Manage funders and partners more effectively (Project G)
Project G is a new project that will start in 2021. Currently there is no single, central record that provides information on interactions the University has with research funders, business partners, collaborators and customers. This project aims to develop a Customer Relationship Management (CRM) platform that can reflect the needs of researchers, business development colleagues and the wider University community to improve the quality and timeliness of the service that the University deliveries to our external contacts.

 

 

e-Research infrastructure projects

 

Storage with auto-tiering (Project L)

The platform underpinning the current Research Data Storage service (Isilon) no longer satisfies many essential requirements. In 2021/22, this project will deliver a new file storage system for use by the research community at the University, aligned with the IT Services file storage strategy.
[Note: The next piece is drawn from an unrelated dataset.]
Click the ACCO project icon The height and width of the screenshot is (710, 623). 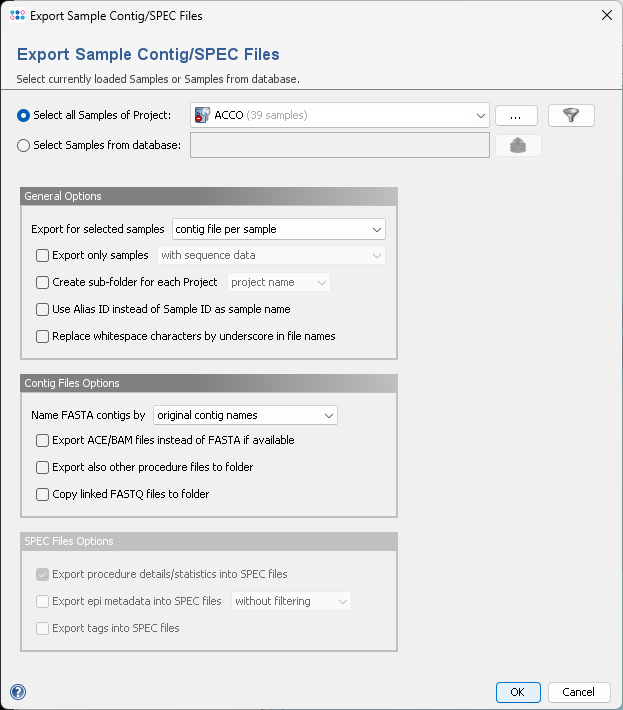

In particular, this project will deliver tiered storage, where files are automatically moved to an appropriate type of storage to maximise performance while minimising cost. 

 

Incrementally build compute capacity and improve access to compute resources (Project M&K)

This project aims to increase the available computational resource (which is free at the point of use) to University computational researchers, reducing the ‘shadow’ use of public Cloud and to make resources available for development of easy-to-use Cloud interactive computational resources for non-specialists.

In 2021/22, a new graphical environment will be developed providing software-as-a-service and platform-as-a-service instances, including RStudio, Jupyter, virtual desktops and transient Computationally Intensive Research (CIR) clusters, making access to data processing and modelling resources simpler for non-specialist users.  

 

Databases for Research (Project N1)

From the beginning of October, researchers will be able to request the Databases service from the IT Support Portal. This service will provide professionally managed databases for research projects working with unrestricted data, and full data lifecycle management. Researchers will be able to migrate their existing databases, at a cost, to the new service and will also be able to request the creation of new, simple or bespoke database solutions for their individual research projects. Further information about this new service can be found on our recent update article.

 

Innovation Communities (Project Q)

The purpose of the Innovation Communities (IC) project is to build communities of practice around key digital research technologies, focusing particularly on new technologies and/or where expertise is fragmented across the University.

This project is now part of the Digital Futures programme and will be working to enrich the existing cross-cutting themes.

 

High Performance Computing (HPC) improvements (Project Z)

HPC is a key part of research from across the University. In 2020/21, this project will continue to support:

  • The operation of the University’s on-campus HPC cluster, the HPC Pool
  • The Manchester contribution to the new N8 specialist high capability GPU HPC based at Durham which is now open for applications from UoM researchers  
  • The N8 CIR is currently putting together a training programme for the Digital Humanities and Digital Health research communities at the N8 universities as well as running computational training events for the wider N8 community.